Despite having worked in Troy as a police officer for several years, Ashe was unaware that there were residences near where he conducted the area search with Elza off leash. When searching off leash, there is no standard or policy of allowable distance or time a K-9 may be away from the handler, and the dogs are trained to work independently from their handlers. Ashe testified that Elza was "trained to bite without a command from the handler." He also testified that she followed police procedure when she bit Relf because Relf jumped on the hood of his car to get away from her. Although Relf was not a person they were looking for, Ashe testified that Elza "did exactly what she was trained and supposed to do. She doesn't know to differentiate between the person we're tracking and the person that is actually walking out of a house or walking down the street." Elza had previously bitten another police officer and an innocent bystander while tracking suspects under different circumstances. There is at least a question of fact as to whether a reasonable police officer, aware that the dog could not differentiate a suspect from an innocent bystander, would allow the dog to search off leash and out of sight of the handler. Moreover, the record contains evidence from which a jury could find that the City "fail[ed] to train its employees in a relevant respect [that] evidences a deliberate indifference to the rights of its inhabitants[, which] can . . . be properly thought of as a city policy or custom that is actionable under [42 USC] § 1983" (Holland v City of Poughkeepsie, 90 AD3d at 848 [internal quotation marks and citation omitted]; see City of Canton v Harris, 489 US 378, 389 [1989]; Walker v City of New York, 974 F2d 293, 297-298 [2d Cir 1992], cert denied 507 US 961, 972 [1993]; compare Matthews v Jones, 35 F3d 1046, 1051-1052 [6th Cir 1994]). Accordingly, defendants did not establish that they were entitled to summary judgment on the 42 USC § 1983 claims.

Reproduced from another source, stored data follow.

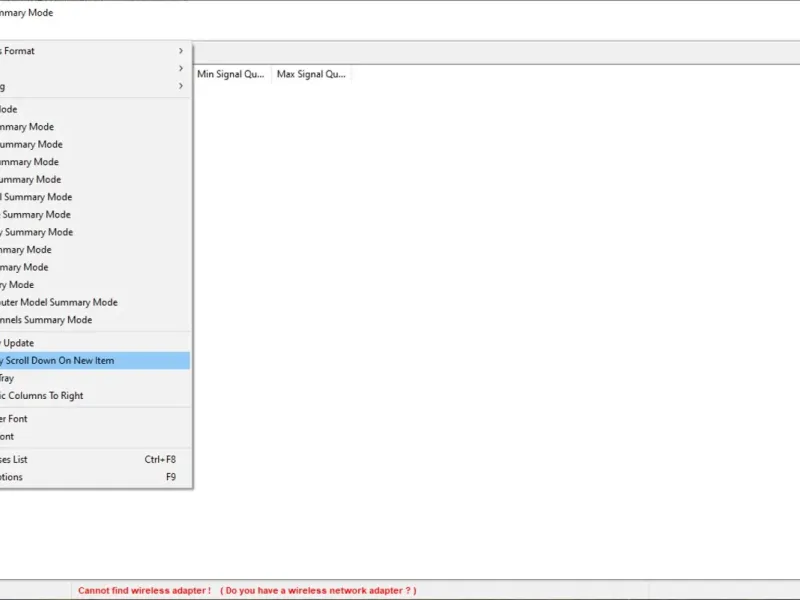Expand the submenu ending in "Format"
This screenshot has height=600, width=800.
coord(95,51)
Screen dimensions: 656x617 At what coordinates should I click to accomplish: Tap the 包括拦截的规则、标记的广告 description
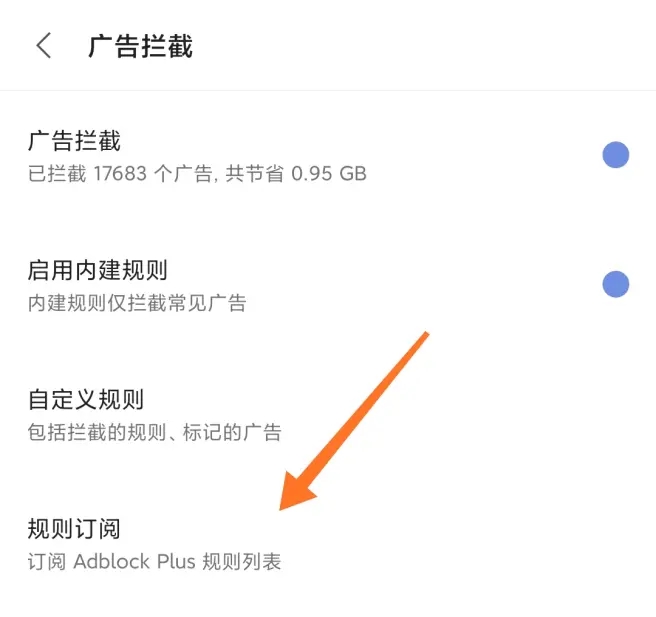pyautogui.click(x=154, y=432)
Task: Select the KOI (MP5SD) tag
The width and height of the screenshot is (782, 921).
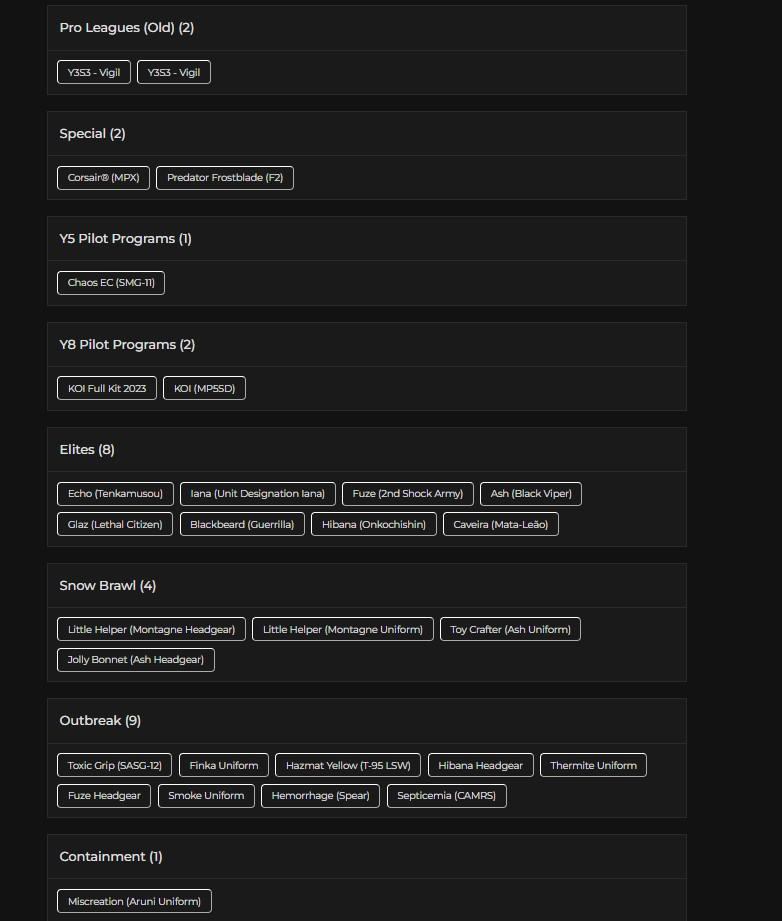Action: 204,388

Supreme Court properly concluded that Ashe has not established as a matter of law that he is entitled to qualified immunity. "[O]fficers are entitled to qualified immunity under [42 USC] § 1983 unless (1) they violated a federal statutory or constitutional right, and (2) the [*3]unlawfulness of their conduct was 'clearly established at the time'" (District of Columbia v Wesby, 583 US ___, ___, 138 S Ct 577, 589 [2018], quoting Reichle v Howards, 566 US 658, 664 [2012]). As noted above, there is a triable issue of fact on the first prong. As to the second prong, "[e]ven where an officer is found to have used excessive force, . . . the doctrine of qualified immunity will shield that officer from liability for damages if his [or her] conduct did not violate clearly established statutory or constitutional rights of which a reasonable person would have known" (Outlaw v City of Hartford, 884 F3d 351, 366 [2d Cir 2018] [internal quotation marks, brackets and citations omitted]). "'Clearly established' means that, at the time of the officer's conduct, the law was sufficiently clear that every reasonable official would understand that what he [or she] is doing is unlawful" under the circumstances presented (District of Columbia v Wesby, 138 S Ct at 589 [internal quotation marks and citations omitted]).